We find labels with a custom trained YOLOv7 model (/~https://github.com/WongKinYiu/yolov7). You will need to download and setup this repository separately, and run its scripts for inference and training.

  • Labels that the model classified as typewritten are outlined in orange
  • Other identified labels are outlined in teal.
  • All label are extracted into their own image file, which may be used as input for an OCR engine.

Install

You can install the requirements into your python environment like so:

git clone /~https://github.com/rafelafrance/label_finder.git
cd /path/to/label_finder
make install

You will also need to install YOLO7. You may follow the instructions given there. I find that if you clone the repository, set up a virtual environment for that repository, and install the requirements into that virtual environment, things work just fine.

Every time you want to run any scripts in a new terminal session you will need to activate the virtual environment, once, before running them.

cd /path/to/label_finder
source .venv/bin/activate

Label inference

Requirements

  1. You must set up this and the YOLO7 repositories.
  2. You will need a YOLO7 model trained to find labels on herbarium sheets. I have an example one in this zenodo link.
  3. You also need some images of herbarium sheets. I have some sample images in the same zenodo link.

Optional: Clean up file names

I had a problem where herbarium sheet file names were given as URLs, and it confused some modules, so I renamed the files to remove problem characters. Backup your files first.

Example

fix-herbarium-sheet-names --sheet-dir /path/to/herbarium/sheets

Prepare the images for YOLO

The images of herbarium sheets come in all different sizes.

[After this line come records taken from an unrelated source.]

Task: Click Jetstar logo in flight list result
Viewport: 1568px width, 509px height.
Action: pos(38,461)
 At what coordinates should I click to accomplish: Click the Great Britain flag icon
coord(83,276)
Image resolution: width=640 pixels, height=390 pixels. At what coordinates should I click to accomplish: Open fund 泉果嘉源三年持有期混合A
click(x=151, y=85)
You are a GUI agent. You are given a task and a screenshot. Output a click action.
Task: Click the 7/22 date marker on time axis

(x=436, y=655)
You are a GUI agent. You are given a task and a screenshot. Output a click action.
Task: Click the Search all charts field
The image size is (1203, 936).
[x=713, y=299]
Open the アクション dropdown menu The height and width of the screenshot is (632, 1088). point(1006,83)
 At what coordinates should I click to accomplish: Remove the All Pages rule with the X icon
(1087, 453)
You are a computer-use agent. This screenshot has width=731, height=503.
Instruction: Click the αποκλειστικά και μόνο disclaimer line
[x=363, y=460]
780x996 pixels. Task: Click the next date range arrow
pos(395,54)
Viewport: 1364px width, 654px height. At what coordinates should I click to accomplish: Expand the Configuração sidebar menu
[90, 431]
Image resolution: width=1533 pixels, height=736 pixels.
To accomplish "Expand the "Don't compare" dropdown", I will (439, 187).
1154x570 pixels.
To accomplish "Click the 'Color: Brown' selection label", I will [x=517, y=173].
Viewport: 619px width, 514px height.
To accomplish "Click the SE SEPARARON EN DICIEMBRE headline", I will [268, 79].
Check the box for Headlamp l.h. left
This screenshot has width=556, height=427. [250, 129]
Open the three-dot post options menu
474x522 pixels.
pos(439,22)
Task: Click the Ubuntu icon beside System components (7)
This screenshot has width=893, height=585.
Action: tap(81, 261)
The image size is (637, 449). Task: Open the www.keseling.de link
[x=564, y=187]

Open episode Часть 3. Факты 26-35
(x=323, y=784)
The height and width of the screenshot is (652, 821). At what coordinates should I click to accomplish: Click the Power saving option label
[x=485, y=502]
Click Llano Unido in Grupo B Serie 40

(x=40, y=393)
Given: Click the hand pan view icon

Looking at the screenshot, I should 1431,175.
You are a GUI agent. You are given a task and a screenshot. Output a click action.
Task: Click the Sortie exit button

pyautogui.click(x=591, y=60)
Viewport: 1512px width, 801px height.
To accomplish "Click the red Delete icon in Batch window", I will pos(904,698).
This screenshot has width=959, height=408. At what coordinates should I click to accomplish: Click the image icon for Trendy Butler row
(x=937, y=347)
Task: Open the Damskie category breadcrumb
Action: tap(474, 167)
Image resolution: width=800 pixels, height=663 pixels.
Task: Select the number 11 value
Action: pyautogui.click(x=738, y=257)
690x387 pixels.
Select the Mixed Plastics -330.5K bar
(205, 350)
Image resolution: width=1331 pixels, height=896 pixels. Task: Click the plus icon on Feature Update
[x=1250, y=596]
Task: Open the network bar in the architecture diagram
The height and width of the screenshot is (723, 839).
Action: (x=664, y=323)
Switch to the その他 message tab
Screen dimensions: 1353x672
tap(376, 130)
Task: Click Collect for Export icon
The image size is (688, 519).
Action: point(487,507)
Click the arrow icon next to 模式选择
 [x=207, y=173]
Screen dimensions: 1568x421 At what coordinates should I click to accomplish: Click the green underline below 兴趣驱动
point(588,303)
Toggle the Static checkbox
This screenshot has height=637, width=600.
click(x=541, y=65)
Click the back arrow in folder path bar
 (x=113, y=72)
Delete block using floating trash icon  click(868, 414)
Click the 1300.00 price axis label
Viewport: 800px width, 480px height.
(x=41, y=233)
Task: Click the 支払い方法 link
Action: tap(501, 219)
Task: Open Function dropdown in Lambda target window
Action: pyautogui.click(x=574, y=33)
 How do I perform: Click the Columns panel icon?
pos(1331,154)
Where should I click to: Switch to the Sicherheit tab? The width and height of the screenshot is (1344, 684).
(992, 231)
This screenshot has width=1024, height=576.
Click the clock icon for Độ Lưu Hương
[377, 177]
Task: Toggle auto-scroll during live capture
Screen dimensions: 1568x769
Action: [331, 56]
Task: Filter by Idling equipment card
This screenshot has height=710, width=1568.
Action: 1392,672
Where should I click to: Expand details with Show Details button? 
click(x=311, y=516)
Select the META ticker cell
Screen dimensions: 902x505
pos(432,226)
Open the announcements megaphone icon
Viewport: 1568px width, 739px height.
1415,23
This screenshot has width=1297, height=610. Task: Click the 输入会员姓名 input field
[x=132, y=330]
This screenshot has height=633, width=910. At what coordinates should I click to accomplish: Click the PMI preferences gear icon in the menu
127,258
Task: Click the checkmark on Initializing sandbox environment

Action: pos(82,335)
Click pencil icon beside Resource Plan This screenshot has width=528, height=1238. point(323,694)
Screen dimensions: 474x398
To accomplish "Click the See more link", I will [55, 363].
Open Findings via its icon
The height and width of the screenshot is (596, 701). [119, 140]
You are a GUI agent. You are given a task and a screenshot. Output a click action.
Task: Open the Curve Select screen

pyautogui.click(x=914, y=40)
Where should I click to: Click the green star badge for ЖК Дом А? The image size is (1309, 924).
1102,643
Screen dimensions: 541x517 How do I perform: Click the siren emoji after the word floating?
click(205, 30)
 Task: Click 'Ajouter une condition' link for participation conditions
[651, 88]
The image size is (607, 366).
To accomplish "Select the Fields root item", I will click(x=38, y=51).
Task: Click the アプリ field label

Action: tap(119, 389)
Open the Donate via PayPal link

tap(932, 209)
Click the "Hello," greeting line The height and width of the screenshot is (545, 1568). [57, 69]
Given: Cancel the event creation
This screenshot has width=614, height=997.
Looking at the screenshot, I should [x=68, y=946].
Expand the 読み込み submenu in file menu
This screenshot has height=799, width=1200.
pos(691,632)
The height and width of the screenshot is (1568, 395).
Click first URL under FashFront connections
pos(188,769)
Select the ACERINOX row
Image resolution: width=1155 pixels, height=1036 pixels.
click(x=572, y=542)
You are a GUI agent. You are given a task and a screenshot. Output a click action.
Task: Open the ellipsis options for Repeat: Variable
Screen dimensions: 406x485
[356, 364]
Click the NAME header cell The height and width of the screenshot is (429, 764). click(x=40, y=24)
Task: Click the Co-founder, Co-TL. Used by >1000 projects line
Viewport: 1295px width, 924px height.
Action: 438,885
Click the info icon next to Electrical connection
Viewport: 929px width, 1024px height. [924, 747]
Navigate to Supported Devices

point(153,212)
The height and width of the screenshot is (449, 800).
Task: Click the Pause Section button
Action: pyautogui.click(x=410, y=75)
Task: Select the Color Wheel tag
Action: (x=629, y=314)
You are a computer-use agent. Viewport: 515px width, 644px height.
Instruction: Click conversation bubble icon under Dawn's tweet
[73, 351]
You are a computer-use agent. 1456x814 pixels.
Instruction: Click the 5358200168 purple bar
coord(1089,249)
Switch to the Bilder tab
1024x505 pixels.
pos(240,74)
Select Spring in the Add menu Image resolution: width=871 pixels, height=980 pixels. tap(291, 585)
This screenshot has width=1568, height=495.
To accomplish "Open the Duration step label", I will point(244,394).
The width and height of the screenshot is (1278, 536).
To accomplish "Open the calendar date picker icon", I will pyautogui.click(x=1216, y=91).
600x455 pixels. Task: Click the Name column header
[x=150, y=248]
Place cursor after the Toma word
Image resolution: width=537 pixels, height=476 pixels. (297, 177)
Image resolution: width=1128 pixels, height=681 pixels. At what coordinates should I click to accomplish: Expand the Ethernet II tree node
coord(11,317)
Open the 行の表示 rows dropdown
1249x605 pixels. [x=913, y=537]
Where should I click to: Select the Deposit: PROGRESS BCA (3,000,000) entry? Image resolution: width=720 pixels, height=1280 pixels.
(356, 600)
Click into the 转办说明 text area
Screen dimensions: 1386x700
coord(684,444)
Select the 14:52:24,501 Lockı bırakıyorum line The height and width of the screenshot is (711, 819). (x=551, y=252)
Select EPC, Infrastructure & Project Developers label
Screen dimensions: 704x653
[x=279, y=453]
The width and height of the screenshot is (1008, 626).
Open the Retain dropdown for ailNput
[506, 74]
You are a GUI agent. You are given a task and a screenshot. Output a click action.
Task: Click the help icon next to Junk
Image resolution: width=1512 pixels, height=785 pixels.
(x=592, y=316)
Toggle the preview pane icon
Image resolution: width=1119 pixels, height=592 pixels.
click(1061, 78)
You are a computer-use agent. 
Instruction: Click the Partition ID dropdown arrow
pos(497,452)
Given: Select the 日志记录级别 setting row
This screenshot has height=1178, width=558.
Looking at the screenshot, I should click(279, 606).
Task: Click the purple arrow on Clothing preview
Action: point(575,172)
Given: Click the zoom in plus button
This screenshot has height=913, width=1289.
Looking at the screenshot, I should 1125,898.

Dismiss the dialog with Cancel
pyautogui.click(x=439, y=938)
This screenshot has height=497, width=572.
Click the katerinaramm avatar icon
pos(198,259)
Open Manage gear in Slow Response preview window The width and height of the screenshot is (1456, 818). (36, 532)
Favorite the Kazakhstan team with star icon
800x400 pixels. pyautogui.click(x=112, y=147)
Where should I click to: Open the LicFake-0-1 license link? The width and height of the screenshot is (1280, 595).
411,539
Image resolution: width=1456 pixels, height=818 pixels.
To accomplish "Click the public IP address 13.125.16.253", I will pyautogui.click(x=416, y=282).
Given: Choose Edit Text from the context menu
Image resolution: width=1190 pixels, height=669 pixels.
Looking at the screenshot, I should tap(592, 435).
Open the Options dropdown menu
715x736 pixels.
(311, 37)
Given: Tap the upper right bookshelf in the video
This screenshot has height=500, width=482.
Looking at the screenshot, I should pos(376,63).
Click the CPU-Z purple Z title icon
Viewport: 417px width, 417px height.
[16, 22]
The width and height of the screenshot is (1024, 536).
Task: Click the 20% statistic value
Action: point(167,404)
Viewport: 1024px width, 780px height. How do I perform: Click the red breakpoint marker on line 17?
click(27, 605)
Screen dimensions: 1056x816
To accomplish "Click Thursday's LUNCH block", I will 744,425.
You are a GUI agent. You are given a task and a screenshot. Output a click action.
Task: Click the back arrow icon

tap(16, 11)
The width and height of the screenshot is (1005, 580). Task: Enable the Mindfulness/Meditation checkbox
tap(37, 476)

The model is trained on square images of a fixed size. The demo model was trained on 640x640 pixel color images. You need to resize the images to be of a uniform size.

Example

yolo-inference --sheet-dir /path/to/herbarium/sheets --yolo-images /path/to/yolo/inference/images --yolo-size 640

Run the YOLO model

Note that you are running this script from the virtual environment in the yolo directory, not in this directory or this virtual environment.

Notes for YOLO inference:

  • --weights The full path to where you put the yolo model.
  • --source The directory where you put the herbarium sheet images. These are the resized images from the yolo-inference output.
  • --project A base path to where you want to put the yolo output. YOLO has a "project" directory which is the grandparent of where the output goes.
  • --name This is the directory name that will hold the actual output. It is nested underneath the --project directory. So if you have a --project of /path/to/yolo/output and a --name of run_2024-05-05 then the full path to the output is /path/to/yolo/output/run_2024-05-05.
  • YOLO will create one space delimited file per herbarium sheet with each line holding the identified label class, the label coordinates, and the confidence score for the label.
  • --save-txt: Save the results to the text files (one per input image).
  • --save-conf: Save confidences in the result files.
  • --project: The root directory for saving the results.
  • --name: Save results to this directory under the project directory.
  • --exist-ok: It's ok for the output directory to exist.
  • --nosave: Do not save images.
  • --conf-thres: Confidence threshold before saving the label.

This is an example of how to run inference.

python detect.py \
--weights /path/to/yolov7/model/yolov7.pt \
--source /path/to/yolo/input/images \
--project /path/to/yolo/output \
--name give_yolo_output_a_name \
--exist-ok \
--nosave \
--save-txt \
--save-conf \
--conf-thres 0.1

Create labels from YOLO results

After we've run YOLO, we need to take the results and put them back into a format we can use. Mostly, we're cutting the label images out of the herbarium sheet images. There is also image scaling and other things going on here.

Example

yolo-results-to-labels --yolo-labels /path/to/yolo/output --sheet-dir /path/to/herbarium/sheets --label-dir /path/to/output/labels

Note that the labels are always created under the name dir, and YOLO "labels" refers to the labels given by the YOLO model and not herbarium labels. The names for the label images have this format: <sheet stem>_<label class>_<left>_<top>_<right>_<bottom>.<sheet suffix>

If the sheet is named: 248106.jpg, then a label may be named 248106_Typewritten_1261_51_1646_273.jpg.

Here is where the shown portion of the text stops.